Xie Jieren, Xu Guanghua, Chen Xiaobi, Zhang Xun, Chen Ruiquan, Yang Zengyao, Fang Churui, Tian Peiyuan, Wu Qingqiang, Zhang Sicong
School of Mechanical Engineering, Xi'an Jiaotong University, Xi'an, 710049, China.
State Key Laboratory for Manufacturing Systems Engineering, Xi'an Jiaotong University, Xi'an, 710049, China.
Sci Rep. 2024 Aug 5;14(1):18103. doi: 10.1038/s41598-024-68693-0.
This paper presents a novel approach to the phase space reconstruction technique, fractional-order phase space reconstruction (FOSS), which generalizes the traditional integer-order derivative-based method.

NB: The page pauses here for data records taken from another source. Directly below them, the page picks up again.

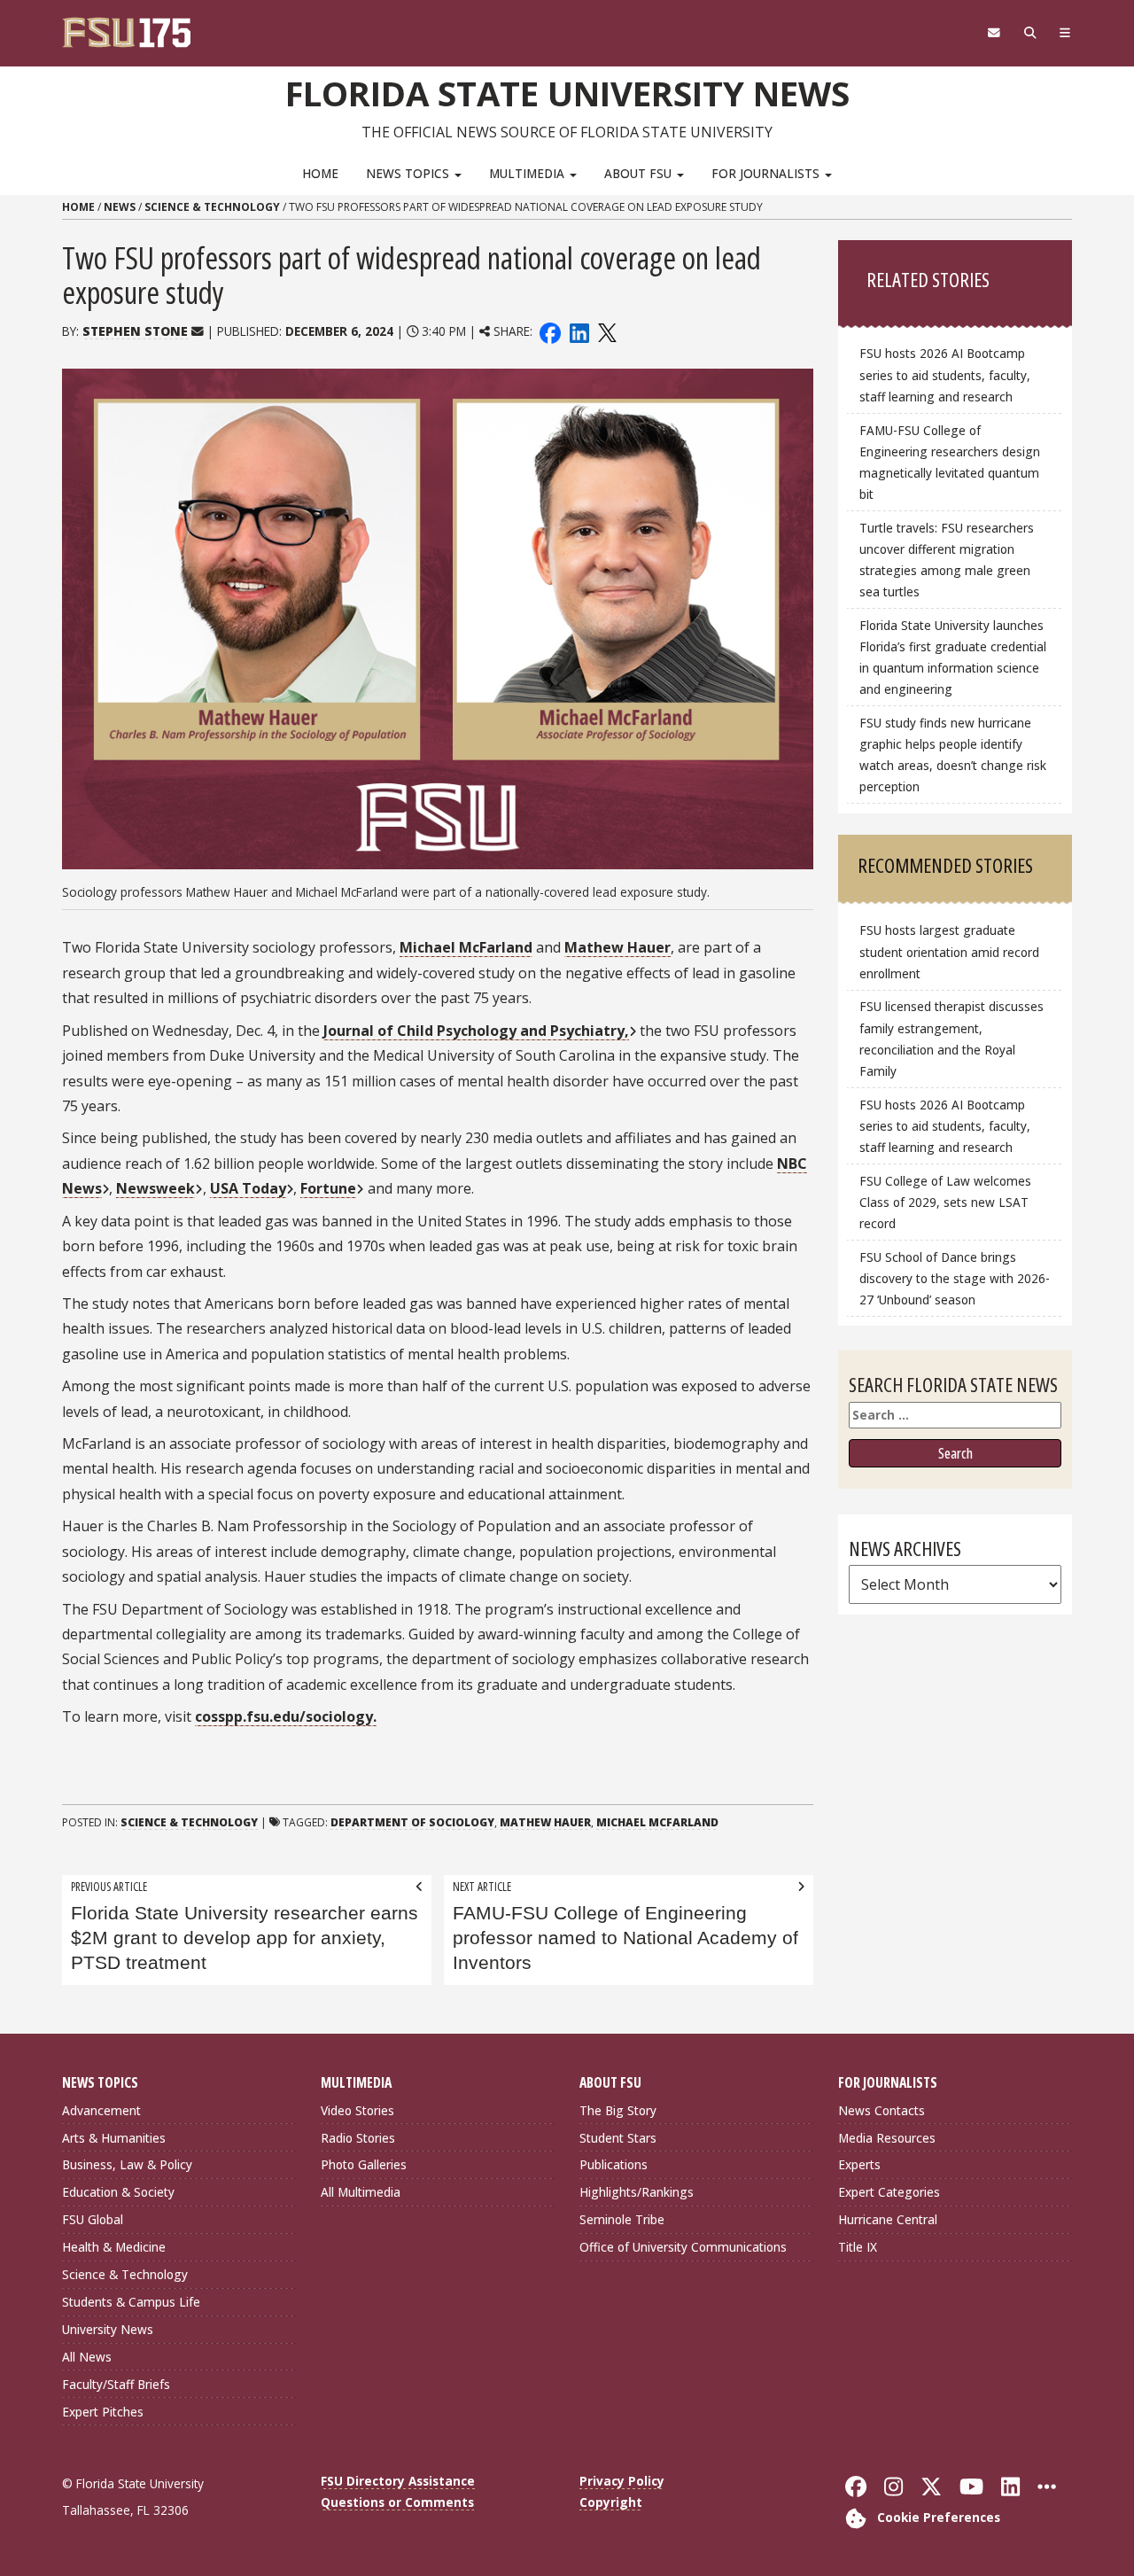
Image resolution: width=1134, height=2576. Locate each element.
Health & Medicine (114, 2246)
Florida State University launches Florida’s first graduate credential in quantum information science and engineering (952, 657)
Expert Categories (889, 2191)
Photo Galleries (364, 2164)
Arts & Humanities (114, 2137)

By leveraging fractional derivatives, FOSS offers a novel perspective for understanding complex time series, revealing unique properties not captured by conventional methods. We further develop the multi-span transition entropy component method (MTECM-FOSS), an advanced complexity measurement technique that builds upon FOSS. MTECM-FOSS decomposes complexity into intra-sample and inter-sample components, providing a more comprehensive understanding of the dynamics in multivariate data. In simulated data, we observe that lower fractional orders can effectively filter out random noise. Time series with diverse long- and short-term memory patterns exhibit distinct extremities at different fractional orders. In practical applications, MTECM-FOSS exhibits competitive or superior classification performance compared to state-of-the-art algorithms when using fewer features, indicating its potential for engineering tasks.
本文提出了一种相空间重构技术的新方法,即分数阶相空间重构(FOSS),它推广了传统的基于整数阶导数的方法。通过利用分数阶导数,FOSS为理解复杂时间序列提供了一个新视角,揭示了传统方法未捕捉到的独特特性。我们进一步开发了多跨度转移熵分量法(MTECM-FOSS),这是一种基于FOSS的先进复杂性测量技术。MTECM-FOSS将复杂性分解为样本内和样本间分量,从而更全面地理解多变量数据中的动态变化。在模拟数据中,我们观察到较低的分数阶可以有效滤除随机噪声。具有不同长期和短期记忆模式的时间序列在不同分数阶处呈现出明显的极值。在实际应用中,当使用较少特征时,MTECM-FOSS与最先进的算法相比表现出具有竞争力或更优的分类性能,表明其在工程任务中的潜力。